Question: What do you do when you get a late night snack attack?

Portion Control

Wednesday’s Words of Wisdom
Portion Control

Yesterday, I received an email from a reader who had questions about how to count calories when eating clean. I no longer count calories, but still measure out proper portions and serving sizes to achieve a balanced meal. After thinking about how important this little step is, I was inspired to write and define what portions I use for each food group. Measuring foods may seem time consuming, but you won’t mind once the measurement of your waistline starts to shrink!

Portion size is crucial when it comes to losing and maintaining weight. It is important to remember that even healthy foods need to be eaten in moderation. Nibbling on a healthy mix of nuts can quickly turn into a calorie bomb loaded with fat.

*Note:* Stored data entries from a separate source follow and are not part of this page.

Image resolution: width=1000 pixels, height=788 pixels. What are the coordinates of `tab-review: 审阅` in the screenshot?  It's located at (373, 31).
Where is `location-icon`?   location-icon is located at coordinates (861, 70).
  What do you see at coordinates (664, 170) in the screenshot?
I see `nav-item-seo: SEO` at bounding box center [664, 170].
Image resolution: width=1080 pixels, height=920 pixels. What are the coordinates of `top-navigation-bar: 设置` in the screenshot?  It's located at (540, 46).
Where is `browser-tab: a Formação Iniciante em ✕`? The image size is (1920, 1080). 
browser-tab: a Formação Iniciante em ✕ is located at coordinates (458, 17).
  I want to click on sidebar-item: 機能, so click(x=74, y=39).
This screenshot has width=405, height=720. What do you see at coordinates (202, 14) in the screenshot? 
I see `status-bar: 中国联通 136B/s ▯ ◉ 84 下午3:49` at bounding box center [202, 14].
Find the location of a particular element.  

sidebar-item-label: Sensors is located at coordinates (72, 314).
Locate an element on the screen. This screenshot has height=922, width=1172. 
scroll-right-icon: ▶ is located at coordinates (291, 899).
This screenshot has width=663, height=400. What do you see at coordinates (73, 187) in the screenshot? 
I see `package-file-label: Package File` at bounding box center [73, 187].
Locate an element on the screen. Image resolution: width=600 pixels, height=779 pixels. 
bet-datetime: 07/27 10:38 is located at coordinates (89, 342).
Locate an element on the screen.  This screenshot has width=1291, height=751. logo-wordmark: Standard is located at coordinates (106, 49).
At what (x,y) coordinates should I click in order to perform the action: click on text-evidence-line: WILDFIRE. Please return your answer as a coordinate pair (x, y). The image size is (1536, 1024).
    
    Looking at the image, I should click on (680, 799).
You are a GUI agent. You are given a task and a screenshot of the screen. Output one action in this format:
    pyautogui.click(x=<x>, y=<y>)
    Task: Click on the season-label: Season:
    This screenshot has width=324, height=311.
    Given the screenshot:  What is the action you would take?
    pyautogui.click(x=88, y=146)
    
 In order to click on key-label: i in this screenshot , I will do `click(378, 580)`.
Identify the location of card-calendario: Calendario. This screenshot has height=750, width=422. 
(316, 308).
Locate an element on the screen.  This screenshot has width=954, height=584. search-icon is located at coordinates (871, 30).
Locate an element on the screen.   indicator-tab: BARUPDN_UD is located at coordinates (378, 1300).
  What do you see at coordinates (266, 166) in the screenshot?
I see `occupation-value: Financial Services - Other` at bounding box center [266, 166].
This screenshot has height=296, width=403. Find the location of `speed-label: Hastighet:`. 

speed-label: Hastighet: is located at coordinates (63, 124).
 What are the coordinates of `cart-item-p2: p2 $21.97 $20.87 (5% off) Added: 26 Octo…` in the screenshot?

When I first started paying attention to nutrition labels, I was surprised to see what an actual serving looked like. For example, checkout the serving size on your favorite cereal and measure it out. Shockingly different than the usual amount that you eat? You’re not alone! It is so easy to overdo it if you are unaware of what a proper serving looks like. I’m a very visual learner, so I complied a list of objects that give a visual of measurements, which is especially helpful when eating out.

1 cup= baseball
½ cup = yoyo
2/3 cup= tennis ball
¼ cup= egg
3oz= deck of cards
1 Tbs = poker chip
1 tsp = quarter

Here is an idea of what one serving from each food group equals in the Rabbit Food world:

PRODUCE:
Veggies: (lunch & dinner)
2 cups fresh
1 cup frozen
½ cup canned
¼ dried

Fruit: (breakfast and snack)
1 piece, about the size of a baseball
1 cup fresh or frozen
½ cup canned (no sugar added)
¼ cup dried (unsweetened)

WHOLE GRAINS:
1 slice of whole grain bread
½ whole grain English muffin or whole-grain pita
½ cup cooked brown or wild rice, whole-grain pasta, or quinoa
¼ cup uncooked oats
2 taco sized whole-corn tortillas

PROTEIN:
1 cup skim milk
6oz plain nonfat Greek yogurt
½ cup nonfat cottage cheese
¼ cup nonfat ricotta cheese
1 slice reduced fat cheese
¼ cup reduced fat shredded cheese
¼ cup of egg whites
3oz chicken, turkey, or fish
½ cup cooked beans or lentils
¼  package of tofu or tempeh

PLANT BASED FAT:
1 Tbsp oil
2 Tbsp nuts
1 Tbsp nut butter
10 olives
¼ medium avocado
¼ cup 70% dark chocolate chips

Challenge: Pour a bowl of cereal as you normally would without measuring, as if you were going to eat it for breakfast. Then pour the contents of your bowl into a measuring cup and compare your bowl of cereal to the serving size on the back of the box. The first time I did this was a huge eye opener for me. My bowl consisted of 3 times the serving size listed on the nutrition label!